### SOURCE INFORMATION ###
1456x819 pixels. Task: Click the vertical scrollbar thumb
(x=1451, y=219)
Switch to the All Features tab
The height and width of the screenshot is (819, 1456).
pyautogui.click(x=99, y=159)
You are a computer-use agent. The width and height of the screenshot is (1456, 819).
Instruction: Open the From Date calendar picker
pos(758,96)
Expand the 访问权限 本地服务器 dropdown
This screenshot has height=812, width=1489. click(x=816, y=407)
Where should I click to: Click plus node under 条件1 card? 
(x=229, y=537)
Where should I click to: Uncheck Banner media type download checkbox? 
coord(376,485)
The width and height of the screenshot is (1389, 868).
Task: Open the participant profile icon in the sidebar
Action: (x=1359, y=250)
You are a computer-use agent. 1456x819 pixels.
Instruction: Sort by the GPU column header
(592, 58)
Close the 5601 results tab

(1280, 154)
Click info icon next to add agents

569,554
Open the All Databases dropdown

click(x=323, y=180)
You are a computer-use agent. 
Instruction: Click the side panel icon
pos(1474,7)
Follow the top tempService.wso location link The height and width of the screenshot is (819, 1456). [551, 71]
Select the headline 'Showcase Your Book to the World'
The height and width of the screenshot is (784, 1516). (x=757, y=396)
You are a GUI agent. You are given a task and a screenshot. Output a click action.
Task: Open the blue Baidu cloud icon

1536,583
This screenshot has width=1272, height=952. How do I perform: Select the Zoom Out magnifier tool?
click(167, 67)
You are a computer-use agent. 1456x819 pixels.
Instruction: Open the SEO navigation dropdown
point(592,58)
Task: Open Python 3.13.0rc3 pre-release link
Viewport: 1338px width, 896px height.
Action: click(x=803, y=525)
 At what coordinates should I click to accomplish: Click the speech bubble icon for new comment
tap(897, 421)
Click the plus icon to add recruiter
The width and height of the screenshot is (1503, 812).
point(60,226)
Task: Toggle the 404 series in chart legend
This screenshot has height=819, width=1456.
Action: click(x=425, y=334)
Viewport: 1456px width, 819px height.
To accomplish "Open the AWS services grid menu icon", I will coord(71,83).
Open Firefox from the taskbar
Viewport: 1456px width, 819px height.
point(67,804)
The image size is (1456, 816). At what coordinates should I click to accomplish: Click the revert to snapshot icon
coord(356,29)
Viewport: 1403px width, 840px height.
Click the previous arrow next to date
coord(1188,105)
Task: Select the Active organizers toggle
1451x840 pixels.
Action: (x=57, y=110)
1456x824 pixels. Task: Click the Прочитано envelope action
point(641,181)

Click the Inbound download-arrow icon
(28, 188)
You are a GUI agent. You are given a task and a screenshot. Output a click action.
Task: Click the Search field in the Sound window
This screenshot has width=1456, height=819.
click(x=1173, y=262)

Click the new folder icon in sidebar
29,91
###
:: WORK TO BE COMPLETED ::
Each of the lines from the one holding "The image size" through the final line of the entries is to be set down exactly, and no others.

:: YOUR SOLUTION ::
The image size is (1456, 816). At what coordinates should I click to accomplish: Click the revert to snapshot icon
coord(356,29)
Viewport: 1403px width, 840px height.
Click the previous arrow next to date
coord(1188,105)
Task: Select the Active organizers toggle
1451x840 pixels.
Action: (x=57, y=110)
1456x824 pixels. Task: Click the Прочитано envelope action
point(641,181)

Click the Inbound download-arrow icon
(28, 188)
You are a GUI agent. You are given a task and a screenshot. Output a click action.
Task: Click the Search field in the Sound window
This screenshot has width=1456, height=819.
click(x=1173, y=262)

Click the new folder icon in sidebar
29,91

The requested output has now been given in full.